Manetta: What I like about the wiki as a writing environment, is that it does not come with a specific understanding of a page.

WikiWikiWeb (the first wiki, made by Ward Cunningham) describes its culture as distinctly different from WikiPedia: https://wiki.c2.com/?WikiIsNotWikipedia. For example, they do not always give attribution to content "shamelessly ripped off from other forums".

So, each wiki needs to come up with a structure for the pages, that works for the people who are part of the writing process. And that means that the structure of a page will not be the same in different situations.
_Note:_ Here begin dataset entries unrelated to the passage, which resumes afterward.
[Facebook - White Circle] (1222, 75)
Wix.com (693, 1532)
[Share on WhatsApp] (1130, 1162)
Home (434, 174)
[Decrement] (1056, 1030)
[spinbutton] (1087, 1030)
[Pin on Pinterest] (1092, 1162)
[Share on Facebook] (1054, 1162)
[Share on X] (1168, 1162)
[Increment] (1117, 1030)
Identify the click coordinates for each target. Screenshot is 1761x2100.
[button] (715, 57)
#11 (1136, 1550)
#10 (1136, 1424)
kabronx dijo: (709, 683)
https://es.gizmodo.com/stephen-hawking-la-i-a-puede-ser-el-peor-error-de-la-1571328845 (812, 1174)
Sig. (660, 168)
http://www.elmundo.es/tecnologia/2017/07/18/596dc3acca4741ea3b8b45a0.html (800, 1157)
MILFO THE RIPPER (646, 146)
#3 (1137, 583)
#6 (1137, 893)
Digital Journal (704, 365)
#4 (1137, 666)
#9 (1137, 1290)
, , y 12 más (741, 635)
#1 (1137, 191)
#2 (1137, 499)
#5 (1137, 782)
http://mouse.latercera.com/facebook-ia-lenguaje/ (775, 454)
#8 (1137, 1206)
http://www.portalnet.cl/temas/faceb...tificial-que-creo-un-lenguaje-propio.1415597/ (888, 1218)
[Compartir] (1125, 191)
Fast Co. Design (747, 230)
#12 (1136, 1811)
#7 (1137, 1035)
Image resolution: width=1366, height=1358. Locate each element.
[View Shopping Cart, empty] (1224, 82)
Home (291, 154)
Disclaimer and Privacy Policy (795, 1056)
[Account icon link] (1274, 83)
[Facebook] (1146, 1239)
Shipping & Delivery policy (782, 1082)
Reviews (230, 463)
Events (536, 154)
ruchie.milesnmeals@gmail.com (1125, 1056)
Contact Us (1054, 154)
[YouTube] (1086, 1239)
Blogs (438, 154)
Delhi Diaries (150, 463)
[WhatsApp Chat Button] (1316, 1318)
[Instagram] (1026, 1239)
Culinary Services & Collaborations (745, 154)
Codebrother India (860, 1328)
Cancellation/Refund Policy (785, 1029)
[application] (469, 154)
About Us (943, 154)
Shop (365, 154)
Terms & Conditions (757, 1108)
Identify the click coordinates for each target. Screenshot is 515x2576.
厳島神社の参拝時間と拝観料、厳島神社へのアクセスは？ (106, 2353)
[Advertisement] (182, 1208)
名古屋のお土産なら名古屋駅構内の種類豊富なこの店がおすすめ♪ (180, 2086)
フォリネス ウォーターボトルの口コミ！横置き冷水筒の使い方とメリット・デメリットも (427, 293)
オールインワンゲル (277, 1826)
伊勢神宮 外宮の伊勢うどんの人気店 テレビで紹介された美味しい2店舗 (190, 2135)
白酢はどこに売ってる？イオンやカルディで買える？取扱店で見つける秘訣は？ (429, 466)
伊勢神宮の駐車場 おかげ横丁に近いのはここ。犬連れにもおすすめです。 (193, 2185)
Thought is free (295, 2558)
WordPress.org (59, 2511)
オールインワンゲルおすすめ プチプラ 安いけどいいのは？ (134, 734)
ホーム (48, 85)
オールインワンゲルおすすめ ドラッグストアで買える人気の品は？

In a forum, for instance, the focus lies much more on individual voices. Different authors state their ideas, and formulate them clearly in a post. On a wiki however, the focus is on the text on a page. The name of an author is not even visible by default. The text that is written is the central point of attention.

The RecentChanges page as the (backstage?) a wiki, as a place that reveals both the social dynamics and also its specific culture. Who is there? Who wrote something today? It's a page that signals that a wiki page, that has maybe been forgotten for years, is relevant again and connects to a specific activity happening today.

Some pages are not updated frequently. The documentation HOWTO page for the bootleg library (https://pzwiki.wdka.nl/mediadesign/The_bootleg_library) describes the collection as being (at the time of writing, October 2020) "mostly media and art theory, feminism(s), technical manuals and literature". The collection now is vastly different. But this information on the documentation wiki page stands as a record of the past.